Our study has some limitations. First, it was a cross-sectional study, and future application of a longitudinal design would enable interpretation related to causal relationships. In addition, because monitoring of participants before pregnancy was not possible, pre-pregnancy weight and BMI were obtained from the patients’ medical records. Due to the retrospective nature of data included in the analyses, variability may have been introduced based on the heterogeneity of medical records and providers. Moreover, there were no absolute levels of control for hypertension and gestational diabetes mellitus, and only the presence/absence of these conditions was collected from the patients’ obstetric records. Finally, because the number of pregnant women with pre-pregnancy obesity was small, overweight and obese patients were included in the same group. Longitudinal studies including a larger sample of only patients with obesity, and recording absolute values related to hypertension and gestational diabetes mellitus, may be needed.

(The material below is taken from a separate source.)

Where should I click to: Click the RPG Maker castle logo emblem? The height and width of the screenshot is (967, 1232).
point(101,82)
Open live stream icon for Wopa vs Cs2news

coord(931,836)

Despite the limitations of the present study, it improves the current level of understanding of the association between PEW and systemic and oral conditions; in addition, previous studies did not standardise methods for classification of periodontitis and nutritional status. Our study supports an integral and multi-professional approach to overall health of pregnant women throughout the gestational period.
CONCLUSION
Women with PEW who underwent follow-up in the private healthcare system had a higher prevalence of AH and worst periodontal status during the third trimester of pregnancy than pregnant women with normal weight.
Acknowledgements
The authors thank the São Paulo Research Foundation (FAPESP; grants 12/10687-0 and 2015/25421-4), National Council for Scientific and Technological Development (CNPq; grant 301578/2016-8), and the Coordenação de Aperfeiçoamento de Pessoal de Nível Superior–Brasil (CAPES–Finance Code 001) for providing support for this study. FAPESP, CNPq and CAPES had no role in the study design, data analysis or manuscript drafting/approval.
Conflict of interest
The authors declare that there are no conflicts of interest related to this study.
Authors’ contributions
NSF and GAFJ carried out data collection and analysis, and wrote the paper. ALTM and BGJ carried out data collection and analysis, and assisted in writing the paper. SHCSP conceptualised the study, supervised the project and edited the manuscript.